Gemini 3.5 Flash might be fast enough for gen AI to make sense

Gemini 3.5 Flash 的速度或许足以让生成式 AI 真正发挥价值

At last year’s I/O event, Google was still talking about the 2.5 branch of Gemini, and what a difference a year makes. We’ve gone through the 3.0 and 3.1 families since then, and now it’s on to version 3.5. Gemini 3.5 Flash is rolling out across a wide range of Google products starting today, and Google again claims this model is even better than its last-gen Pro model. That has been a trend with Google’s tick-tock model updates over the past year, but the team says this release is special.

在去年的 I/O 大会上，谷歌还在讨论 Gemini 2.5 系列，一年过去，变化之大令人惊叹。自那时起，我们已经历了 3.0 和 3.1 系列，现在又迎来了 3.5 版本。Gemini 3.5 Flash 从今天起开始在谷歌的各类产品中全面铺开，谷歌再次声称该模型甚至优于上一代的 Pro 模型。这已成为谷歌过去一年中“滴答”式模型更新的趋势，但团队表示，这次发布意义非凡。

Gemini 3.5 Flash supposedly offers frontier-level intelligence while also being efficient enough that it may finally make complex agentic tasks worth doing at scale. Tulsee Doshi, senior director of product management for Gemini, explains that the innovations of Gemini 3.5 Flash are woven through multiple Google products, and this is just the start.

据称，Gemini 3.5 Flash 在提供前沿级智能的同时，还具备极高的效率，这或许终于能让复杂的智能体（Agentic）任务实现大规模应用。Gemini 产品管理高级总监 Tulsee Doshi 解释说，Gemini 3.5 Flash 的创新已融入谷歌的多款产品中，而这仅仅是个开始。
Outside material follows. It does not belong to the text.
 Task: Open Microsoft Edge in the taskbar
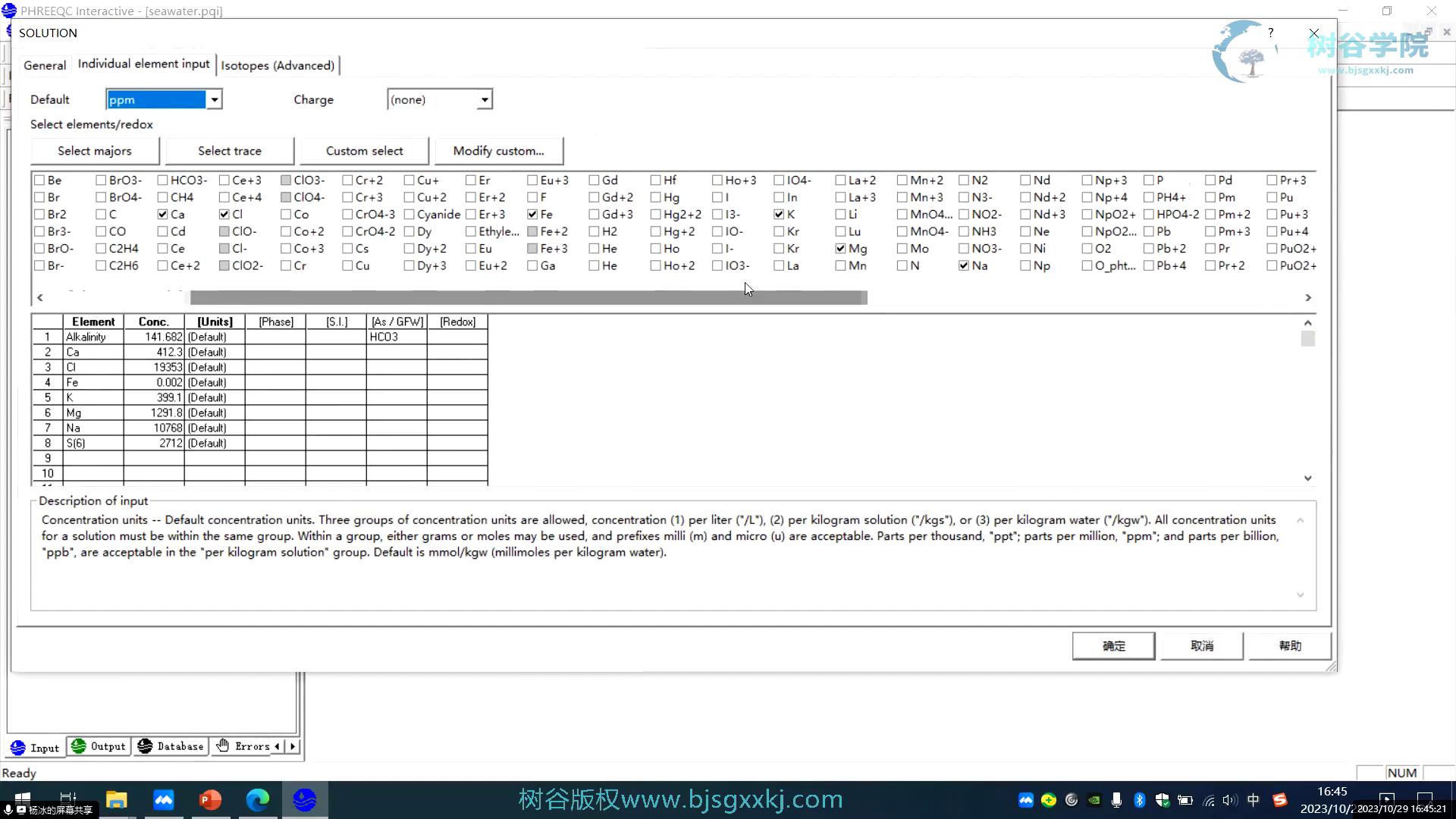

It’s no secret that generative AI is currently a money pit, and all the major AI players are trying to find paths to greater efficiency. The problem is magnified when you start building agentic experiences that are supposed to run for longer to complete complex tasks. Gemini 3.5 Flash may be a big step toward making that viable. The new model can output nearly 300 tokens per second, but its benchmark scores are similar to larger frontier models (like 3.1 Pro) that build outputs at a quarter of that speed.

众所周知，生成式 AI 目前是一个“烧钱坑”，所有主要的 AI 厂商都在寻求提高效率的途径。当你开始构建需要长时间运行以完成复杂任务的智能体体验时，这个问题会被进一步放大。Gemini 3.5 Flash 可能是实现这一目标的一大进步。该新模型每秒可输出近 300 个 token，但其基准测试得分却与那些输出速度仅为其四分之一的大型前沿模型（如 3.1 Pro）相当。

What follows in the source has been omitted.